PROBLEM REQUIREMENTS:
Give the part of the listing below that starts with the line containing "Tap the word Preparation in box 2" and ends with the line containing "(x=130, y=164)", both included, as a JSON list of strings. Use one string per line and omit blank lines.

Lines of data:
· · · · ·

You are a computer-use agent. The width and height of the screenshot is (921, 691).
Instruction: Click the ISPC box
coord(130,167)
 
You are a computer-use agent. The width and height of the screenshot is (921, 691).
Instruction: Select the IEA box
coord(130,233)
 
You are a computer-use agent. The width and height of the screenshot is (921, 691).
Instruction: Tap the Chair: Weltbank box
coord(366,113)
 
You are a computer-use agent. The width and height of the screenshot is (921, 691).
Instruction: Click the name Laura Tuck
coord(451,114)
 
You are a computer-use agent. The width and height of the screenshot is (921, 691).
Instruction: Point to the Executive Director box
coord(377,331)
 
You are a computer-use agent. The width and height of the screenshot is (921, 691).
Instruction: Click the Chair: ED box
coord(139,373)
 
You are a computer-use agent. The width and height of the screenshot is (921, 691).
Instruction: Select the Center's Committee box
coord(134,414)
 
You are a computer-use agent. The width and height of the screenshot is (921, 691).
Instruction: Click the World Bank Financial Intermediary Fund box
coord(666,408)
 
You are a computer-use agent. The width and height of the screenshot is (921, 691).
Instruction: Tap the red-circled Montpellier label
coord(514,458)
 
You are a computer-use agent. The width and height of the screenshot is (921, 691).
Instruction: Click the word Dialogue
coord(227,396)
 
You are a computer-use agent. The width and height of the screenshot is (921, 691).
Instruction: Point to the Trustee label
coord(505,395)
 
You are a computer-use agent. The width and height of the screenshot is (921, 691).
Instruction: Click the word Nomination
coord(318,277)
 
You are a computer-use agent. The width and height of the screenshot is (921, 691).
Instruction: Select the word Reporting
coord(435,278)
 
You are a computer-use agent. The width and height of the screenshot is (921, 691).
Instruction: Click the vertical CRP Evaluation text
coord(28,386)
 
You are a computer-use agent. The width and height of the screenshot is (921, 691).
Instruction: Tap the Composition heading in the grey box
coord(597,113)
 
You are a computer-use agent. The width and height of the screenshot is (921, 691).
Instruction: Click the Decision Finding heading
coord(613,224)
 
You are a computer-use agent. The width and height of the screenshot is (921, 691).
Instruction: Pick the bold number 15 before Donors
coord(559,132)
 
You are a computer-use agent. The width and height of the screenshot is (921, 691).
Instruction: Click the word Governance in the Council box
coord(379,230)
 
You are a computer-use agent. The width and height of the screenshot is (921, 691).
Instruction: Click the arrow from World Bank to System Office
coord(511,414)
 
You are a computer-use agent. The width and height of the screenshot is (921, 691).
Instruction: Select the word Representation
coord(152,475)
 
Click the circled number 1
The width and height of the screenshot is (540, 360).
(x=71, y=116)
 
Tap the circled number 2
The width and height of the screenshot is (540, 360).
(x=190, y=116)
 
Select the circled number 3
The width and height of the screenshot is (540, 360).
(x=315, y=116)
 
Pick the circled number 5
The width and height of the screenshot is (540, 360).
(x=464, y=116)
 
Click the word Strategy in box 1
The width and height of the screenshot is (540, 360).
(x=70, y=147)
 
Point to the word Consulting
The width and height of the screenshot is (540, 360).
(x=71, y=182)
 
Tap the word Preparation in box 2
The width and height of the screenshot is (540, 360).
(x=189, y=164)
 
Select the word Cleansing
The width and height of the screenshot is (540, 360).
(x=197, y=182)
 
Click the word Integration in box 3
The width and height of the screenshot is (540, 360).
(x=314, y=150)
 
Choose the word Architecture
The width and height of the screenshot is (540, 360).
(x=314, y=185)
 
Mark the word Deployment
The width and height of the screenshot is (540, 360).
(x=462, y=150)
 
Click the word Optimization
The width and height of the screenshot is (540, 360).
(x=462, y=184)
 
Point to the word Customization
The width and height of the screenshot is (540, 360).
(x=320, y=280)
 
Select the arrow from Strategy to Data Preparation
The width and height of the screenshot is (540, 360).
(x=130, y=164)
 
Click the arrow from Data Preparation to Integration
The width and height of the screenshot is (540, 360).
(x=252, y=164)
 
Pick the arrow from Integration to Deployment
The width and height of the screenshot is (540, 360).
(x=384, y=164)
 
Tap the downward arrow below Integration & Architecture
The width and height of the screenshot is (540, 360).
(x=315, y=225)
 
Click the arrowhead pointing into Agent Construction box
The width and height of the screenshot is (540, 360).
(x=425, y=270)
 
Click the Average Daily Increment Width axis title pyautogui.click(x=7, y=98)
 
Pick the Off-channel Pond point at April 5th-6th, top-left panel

· · · · ·

RESULT:
[
  "Tap the word Preparation in box 2",
  "The width and height of the screenshot is (540, 360).",
  "(x=189, y=164)",
  "Select the word Cleansing",
  "The width and height of the screenshot is (540, 360).",
  "(x=197, y=182)",
  "Click the word Integration in box 3",
  "The width and height of the screenshot is (540, 360).",
  "(x=314, y=150)",
  "Choose the word Architecture",
  "The width and height of the screenshot is (540, 360).",
  "(x=314, y=185)",
  "Mark the word Deployment",
  "The width and height of the screenshot is (540, 360).",
  "(x=462, y=150)",
  "Click the word Optimization",
  "The width and height of the screenshot is (540, 360).",
  "(x=462, y=184)",
  "Point to the word Customization",
  "The width and height of the screenshot is (540, 360).",
  "(x=320, y=280)",
  "Select the arrow from Strategy to Data Preparation",
  "The width and height of the screenshot is (540, 360).",
  "(x=130, y=164)"
]